▶ PROVIDED TEXT:
* * * * * * *

## Overview -

Status: Draft

What better way to introduce thin wall pressure vessels than a canister of whipped cream. My goal in this teardown is to illustrate how designing a canister requires detailed engineering especially for a mass production unit where every cent counts. This teardown includes: 1) hoop stress analysis, 2) failure criteria intro, and 3) preliminary raw material estimate.

Observations
Components
Manufacturing
Flow Path
Analysis
Hoop & Axial Stress
Von Mises Stress
Safety Factor
Discussion
References

## Observations

#### Components

The whipped cream container consist of a total of seven parts, six of which have been modeled in CAD. The cover cap (not shown) is made using injection molding. The dispensing tip and plastic structure are both made from plastic as well. The plastic structure can be made from a two part mold (see manufaturing). A rubber element serves to create the seal between the inside of the canister and the world in conjunction with the plastic structure. There are three metal parts that create the canister: 1) top metal cover, 2) metal shell, and 3) bottom metal cover.

* * * * * * *

▶ WHAT YOU NEED TO DO:
1: In the whipped cream canister teardown, copy the part that opens with the words "The whipped cream" and closes with "bottom metal cover.", swapping "rubber element" for "rubber gasket".
2: Put the rows from the line containing "Where should I click to: Go" through the line containing "pos(430,27)" into a numbered list, leaving out blank lines.
These rows bear no relation to the whipped cream canister teardown.

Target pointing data
* * * * * * *

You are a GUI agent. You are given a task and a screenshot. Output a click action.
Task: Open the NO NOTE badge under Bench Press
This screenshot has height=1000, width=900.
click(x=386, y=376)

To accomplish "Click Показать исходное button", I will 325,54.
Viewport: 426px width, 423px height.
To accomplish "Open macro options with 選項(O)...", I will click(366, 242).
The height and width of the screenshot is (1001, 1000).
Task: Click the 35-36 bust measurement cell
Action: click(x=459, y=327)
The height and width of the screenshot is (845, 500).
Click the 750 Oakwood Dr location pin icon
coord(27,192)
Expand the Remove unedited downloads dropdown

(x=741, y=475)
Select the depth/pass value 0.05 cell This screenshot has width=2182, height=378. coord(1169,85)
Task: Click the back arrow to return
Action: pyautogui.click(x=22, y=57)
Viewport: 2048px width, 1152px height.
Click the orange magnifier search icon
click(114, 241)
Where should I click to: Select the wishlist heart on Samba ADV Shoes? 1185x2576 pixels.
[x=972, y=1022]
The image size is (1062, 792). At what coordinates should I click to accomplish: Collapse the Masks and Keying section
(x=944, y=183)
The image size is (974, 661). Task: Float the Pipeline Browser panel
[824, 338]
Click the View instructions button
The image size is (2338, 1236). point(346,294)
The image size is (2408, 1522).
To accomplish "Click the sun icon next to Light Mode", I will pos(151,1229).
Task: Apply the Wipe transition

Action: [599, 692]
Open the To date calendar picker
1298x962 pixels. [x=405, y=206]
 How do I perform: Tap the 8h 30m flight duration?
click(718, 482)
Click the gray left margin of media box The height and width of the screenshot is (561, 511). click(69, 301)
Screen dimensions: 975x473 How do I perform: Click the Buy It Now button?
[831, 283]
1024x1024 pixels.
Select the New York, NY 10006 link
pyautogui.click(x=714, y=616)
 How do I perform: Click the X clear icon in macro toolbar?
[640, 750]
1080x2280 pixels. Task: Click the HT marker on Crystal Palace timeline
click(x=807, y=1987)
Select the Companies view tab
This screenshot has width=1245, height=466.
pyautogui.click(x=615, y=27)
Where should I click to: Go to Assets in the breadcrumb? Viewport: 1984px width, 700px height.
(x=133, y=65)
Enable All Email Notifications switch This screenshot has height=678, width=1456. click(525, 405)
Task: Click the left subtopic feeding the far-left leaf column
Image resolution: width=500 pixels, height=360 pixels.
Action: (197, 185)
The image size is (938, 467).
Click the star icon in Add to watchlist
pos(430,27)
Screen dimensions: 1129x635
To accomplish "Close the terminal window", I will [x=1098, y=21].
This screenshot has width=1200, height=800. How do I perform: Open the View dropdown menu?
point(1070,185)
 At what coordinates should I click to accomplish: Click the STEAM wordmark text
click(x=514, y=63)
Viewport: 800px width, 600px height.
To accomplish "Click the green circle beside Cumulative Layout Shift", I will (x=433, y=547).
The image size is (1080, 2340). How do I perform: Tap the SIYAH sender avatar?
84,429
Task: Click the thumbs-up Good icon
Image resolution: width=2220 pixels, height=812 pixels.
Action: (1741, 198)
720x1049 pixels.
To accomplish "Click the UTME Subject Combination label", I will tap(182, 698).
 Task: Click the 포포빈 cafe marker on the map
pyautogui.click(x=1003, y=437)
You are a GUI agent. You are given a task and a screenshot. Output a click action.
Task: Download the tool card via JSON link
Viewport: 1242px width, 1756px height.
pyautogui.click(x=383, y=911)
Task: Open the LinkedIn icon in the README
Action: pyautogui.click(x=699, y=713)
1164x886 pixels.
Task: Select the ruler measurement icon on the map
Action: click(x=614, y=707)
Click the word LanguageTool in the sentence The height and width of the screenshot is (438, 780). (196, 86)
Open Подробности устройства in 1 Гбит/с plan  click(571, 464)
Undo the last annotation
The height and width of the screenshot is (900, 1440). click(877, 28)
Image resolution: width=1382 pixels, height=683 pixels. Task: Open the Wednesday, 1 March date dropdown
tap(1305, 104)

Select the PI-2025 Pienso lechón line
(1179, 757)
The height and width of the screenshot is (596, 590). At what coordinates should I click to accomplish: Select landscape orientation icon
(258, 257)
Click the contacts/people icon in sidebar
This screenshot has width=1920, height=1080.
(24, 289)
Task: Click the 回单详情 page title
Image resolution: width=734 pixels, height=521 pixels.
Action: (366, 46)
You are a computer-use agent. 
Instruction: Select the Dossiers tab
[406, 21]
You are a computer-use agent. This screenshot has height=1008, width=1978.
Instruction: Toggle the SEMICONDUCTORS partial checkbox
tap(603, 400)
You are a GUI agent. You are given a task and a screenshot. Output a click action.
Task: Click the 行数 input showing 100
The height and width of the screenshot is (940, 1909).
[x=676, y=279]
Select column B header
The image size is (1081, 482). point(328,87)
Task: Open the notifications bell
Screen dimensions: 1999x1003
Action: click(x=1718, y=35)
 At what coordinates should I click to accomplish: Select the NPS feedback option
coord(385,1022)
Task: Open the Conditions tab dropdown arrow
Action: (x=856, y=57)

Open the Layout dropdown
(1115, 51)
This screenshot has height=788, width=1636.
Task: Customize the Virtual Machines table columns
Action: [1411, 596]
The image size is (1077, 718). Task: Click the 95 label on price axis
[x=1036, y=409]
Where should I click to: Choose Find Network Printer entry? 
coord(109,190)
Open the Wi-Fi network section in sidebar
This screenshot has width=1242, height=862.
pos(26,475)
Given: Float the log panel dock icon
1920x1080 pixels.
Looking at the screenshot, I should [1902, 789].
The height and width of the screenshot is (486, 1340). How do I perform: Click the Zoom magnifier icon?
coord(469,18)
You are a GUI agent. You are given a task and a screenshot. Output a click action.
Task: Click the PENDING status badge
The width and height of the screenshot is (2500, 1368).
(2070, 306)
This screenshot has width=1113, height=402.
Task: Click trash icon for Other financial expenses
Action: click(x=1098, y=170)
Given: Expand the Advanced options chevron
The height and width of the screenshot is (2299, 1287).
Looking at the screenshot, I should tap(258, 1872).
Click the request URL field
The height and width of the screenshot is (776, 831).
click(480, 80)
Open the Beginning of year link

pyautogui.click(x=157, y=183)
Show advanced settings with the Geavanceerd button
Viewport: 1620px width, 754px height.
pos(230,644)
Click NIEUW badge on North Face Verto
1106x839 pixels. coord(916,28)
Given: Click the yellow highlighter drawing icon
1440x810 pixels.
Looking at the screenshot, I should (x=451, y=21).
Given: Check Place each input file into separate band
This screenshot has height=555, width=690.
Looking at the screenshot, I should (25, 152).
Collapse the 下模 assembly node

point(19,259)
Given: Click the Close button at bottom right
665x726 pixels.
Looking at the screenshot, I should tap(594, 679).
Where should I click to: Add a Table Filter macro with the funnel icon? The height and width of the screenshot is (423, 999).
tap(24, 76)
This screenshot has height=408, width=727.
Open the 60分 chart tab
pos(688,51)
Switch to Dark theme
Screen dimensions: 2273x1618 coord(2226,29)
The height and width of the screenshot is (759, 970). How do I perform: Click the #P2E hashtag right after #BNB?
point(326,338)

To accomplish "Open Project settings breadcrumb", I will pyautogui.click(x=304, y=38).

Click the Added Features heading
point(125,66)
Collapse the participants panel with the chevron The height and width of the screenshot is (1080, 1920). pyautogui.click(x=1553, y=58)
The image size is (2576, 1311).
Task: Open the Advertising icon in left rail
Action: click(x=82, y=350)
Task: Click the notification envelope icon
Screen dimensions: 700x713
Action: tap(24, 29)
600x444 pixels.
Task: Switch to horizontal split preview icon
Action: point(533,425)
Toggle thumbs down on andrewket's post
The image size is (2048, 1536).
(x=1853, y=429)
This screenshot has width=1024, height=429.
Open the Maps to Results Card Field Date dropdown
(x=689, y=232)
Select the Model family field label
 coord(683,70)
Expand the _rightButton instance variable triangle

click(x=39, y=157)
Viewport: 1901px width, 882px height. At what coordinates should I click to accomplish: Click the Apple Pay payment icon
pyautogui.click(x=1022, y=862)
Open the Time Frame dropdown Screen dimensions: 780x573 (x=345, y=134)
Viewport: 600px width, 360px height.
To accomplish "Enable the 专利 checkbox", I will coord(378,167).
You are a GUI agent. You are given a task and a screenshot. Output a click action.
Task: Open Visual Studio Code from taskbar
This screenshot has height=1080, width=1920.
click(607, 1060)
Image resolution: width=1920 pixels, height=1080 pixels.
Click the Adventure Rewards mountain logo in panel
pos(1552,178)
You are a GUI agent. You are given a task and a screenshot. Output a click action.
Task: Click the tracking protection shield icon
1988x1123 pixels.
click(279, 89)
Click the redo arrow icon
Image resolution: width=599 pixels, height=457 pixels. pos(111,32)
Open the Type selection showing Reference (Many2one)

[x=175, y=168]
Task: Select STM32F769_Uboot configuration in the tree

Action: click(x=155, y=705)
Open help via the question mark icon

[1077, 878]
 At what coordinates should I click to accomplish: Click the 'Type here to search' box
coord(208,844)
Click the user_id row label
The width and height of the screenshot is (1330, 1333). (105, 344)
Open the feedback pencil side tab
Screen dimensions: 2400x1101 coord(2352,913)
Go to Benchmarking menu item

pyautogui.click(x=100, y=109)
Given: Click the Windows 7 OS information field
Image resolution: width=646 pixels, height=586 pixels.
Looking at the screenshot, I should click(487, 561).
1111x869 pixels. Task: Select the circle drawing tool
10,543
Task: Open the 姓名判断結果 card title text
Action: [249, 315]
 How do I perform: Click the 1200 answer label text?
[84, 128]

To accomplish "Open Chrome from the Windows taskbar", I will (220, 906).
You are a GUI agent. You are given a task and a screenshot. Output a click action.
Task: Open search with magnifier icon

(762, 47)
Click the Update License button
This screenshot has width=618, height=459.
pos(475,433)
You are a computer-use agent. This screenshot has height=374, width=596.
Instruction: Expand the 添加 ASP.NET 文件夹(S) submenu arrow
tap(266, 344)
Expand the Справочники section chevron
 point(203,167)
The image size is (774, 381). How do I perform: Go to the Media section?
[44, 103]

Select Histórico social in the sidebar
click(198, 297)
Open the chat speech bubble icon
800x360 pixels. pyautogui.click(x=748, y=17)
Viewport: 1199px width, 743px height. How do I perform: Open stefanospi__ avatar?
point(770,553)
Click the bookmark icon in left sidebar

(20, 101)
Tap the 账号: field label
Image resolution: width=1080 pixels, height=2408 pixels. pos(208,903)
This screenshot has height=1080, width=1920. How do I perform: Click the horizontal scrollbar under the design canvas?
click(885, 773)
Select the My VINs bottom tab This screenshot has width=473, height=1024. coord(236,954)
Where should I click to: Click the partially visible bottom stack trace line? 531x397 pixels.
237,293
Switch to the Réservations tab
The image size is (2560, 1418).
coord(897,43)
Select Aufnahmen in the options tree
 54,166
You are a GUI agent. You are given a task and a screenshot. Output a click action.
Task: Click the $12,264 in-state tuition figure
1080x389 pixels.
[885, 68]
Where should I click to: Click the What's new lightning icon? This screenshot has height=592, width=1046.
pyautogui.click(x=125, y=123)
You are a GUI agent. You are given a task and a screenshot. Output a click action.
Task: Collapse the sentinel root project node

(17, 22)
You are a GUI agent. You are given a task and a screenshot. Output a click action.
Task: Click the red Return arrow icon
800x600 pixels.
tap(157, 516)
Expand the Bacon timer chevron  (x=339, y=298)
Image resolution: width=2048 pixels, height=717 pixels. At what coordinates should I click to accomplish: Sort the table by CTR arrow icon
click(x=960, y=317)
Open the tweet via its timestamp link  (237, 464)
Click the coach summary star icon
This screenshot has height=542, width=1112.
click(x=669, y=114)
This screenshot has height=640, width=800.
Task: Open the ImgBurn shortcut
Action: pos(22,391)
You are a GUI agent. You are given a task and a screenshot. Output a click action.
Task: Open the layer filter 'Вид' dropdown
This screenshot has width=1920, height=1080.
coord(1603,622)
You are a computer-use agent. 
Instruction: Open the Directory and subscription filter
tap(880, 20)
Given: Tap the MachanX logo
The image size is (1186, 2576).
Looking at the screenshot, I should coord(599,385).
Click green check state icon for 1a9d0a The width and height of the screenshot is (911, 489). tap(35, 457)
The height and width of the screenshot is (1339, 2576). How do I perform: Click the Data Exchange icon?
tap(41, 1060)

* * * * * * *

▶ COMPLETE ANSWERS:
1:
The whipped cream container consist of a total of seven parts, six of which have been modeled in CAD. The cover cap (not shown) is made using injection molding. The dispensing tip and plastic structure are both made from plastic as well. The plastic structure can be made from a two part mold (see manufaturing). A rubber gasket serves to create the seal between the inside of the canister and the world in conjunction with the plastic structure. There are three metal parts that create the canister: 1) top metal cover, 2) metal shell, and 3) bottom metal cover.

2:
1. Where should I click to: Go to Assets in the breadcrumb? Viewport: 1984px width, 700px height.
2. (x=133, y=65)
3. Enable All Email Notifications switch This screenshot has height=678, width=1456. click(525, 405)
4. Task: Click the left subtopic feeding the far-left leaf column
5. Image resolution: width=500 pixels, height=360 pixels.
6. Action: (197, 185)
7. The image size is (938, 467).
8. Click the star icon in Add to watchlist
9. pos(430,27)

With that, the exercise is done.